Reading passage

# Standard practices for measuring candle power



## janieruth (Aug 28, 2008)

What is the standard practice for measuring candle power? We have just built an indoor practice field and the specs say 30 candle power. However, it only reaches the average of 30 candle power with the lights on and on a bright sunny day. At dark, with the lights on - it only measures an average of 19. The architect says that since it reaches an average of 30 (however limited that might be), that he has met the specs. I have searched through many code books and cannot find the standard engineering practices on how to measure candle power. Please help. Thanks!!!


----------



## jcsabolt2 (Sep 16, 2008)

Give Holophane a call. It is really going to depend on the contract between you and the architect/engineer. Did it state he needed to meet a minimum or an average of 30? I don't know any architects who do their own lighting design. Best left to the electrical engineers. I design highways and I'm sure our specs are much different than for sports fields.


----------



## jcsabolt2 (Sep 16, 2008)

Don't know if this helps or not, but here is a link from Philips for lighting software an another one by Simkar. Did you obtain a lighting plan that showed the contours of the lighting intensity? It should have been part of the plan package.

"Calculating" candlepower I imagine uses a pretty common equation/practice. However, it seems like your problem was with the contract language. Who told who how much light and to use what protocol/spec. There most likely is going to be a minimum light requirement for any type of facility. However, I would imagine anything above and beyond that would have to be decided between the designer and the client. Find your paper trail. If there is none and no "standard" specification or guideline to follow you are screwed. It would be a change order.


----------

Given information
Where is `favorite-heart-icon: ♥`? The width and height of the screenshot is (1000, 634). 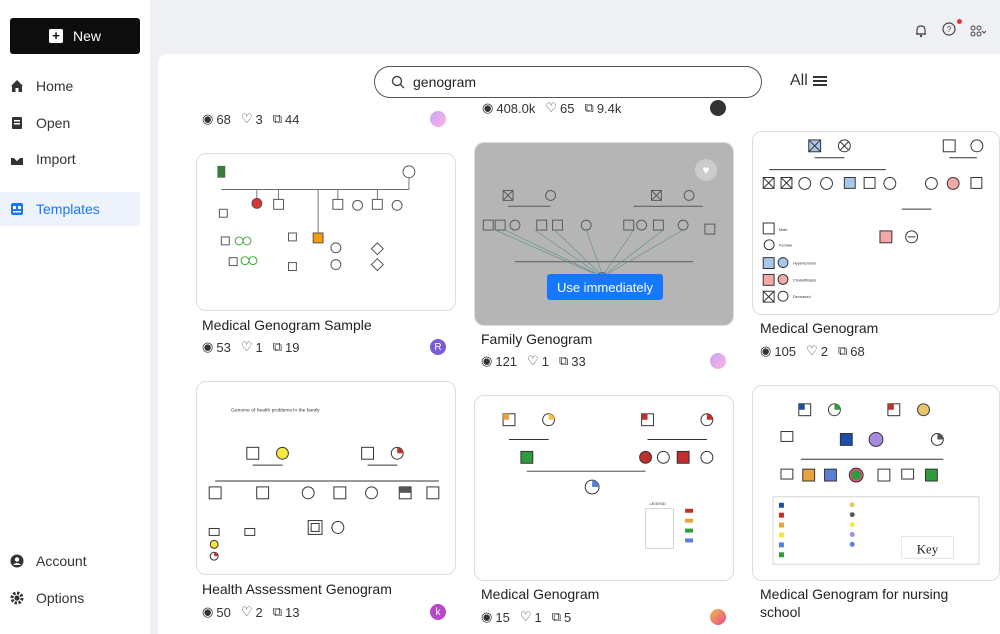 favorite-heart-icon: ♥ is located at coordinates (706, 170).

Tasks to carry out
[1] In the thread on measuring candle power, what average does the indoor practice field measure at dark with the lights on?
[2] From the thread on measuring candle power, extract the passage from "What is the" up to and including "Please help. Thanks!!!".

Outputs in order
[1] An average of 19.

[2]
What is the standard practice for measuring candle power? We have just built an indoor practice field and the specs say 30 candle power. However, it only reaches the average of 30 candle power with the lights on and on a bright sunny day. At dark, with the lights on - it only measures an average of 19. The architect says that since it reaches an average of 30 (however limited that might be), that he has met the specs. I have searched through many code books and cannot find the standard engineering practices on how to measure candle power. Please help. Thanks!!!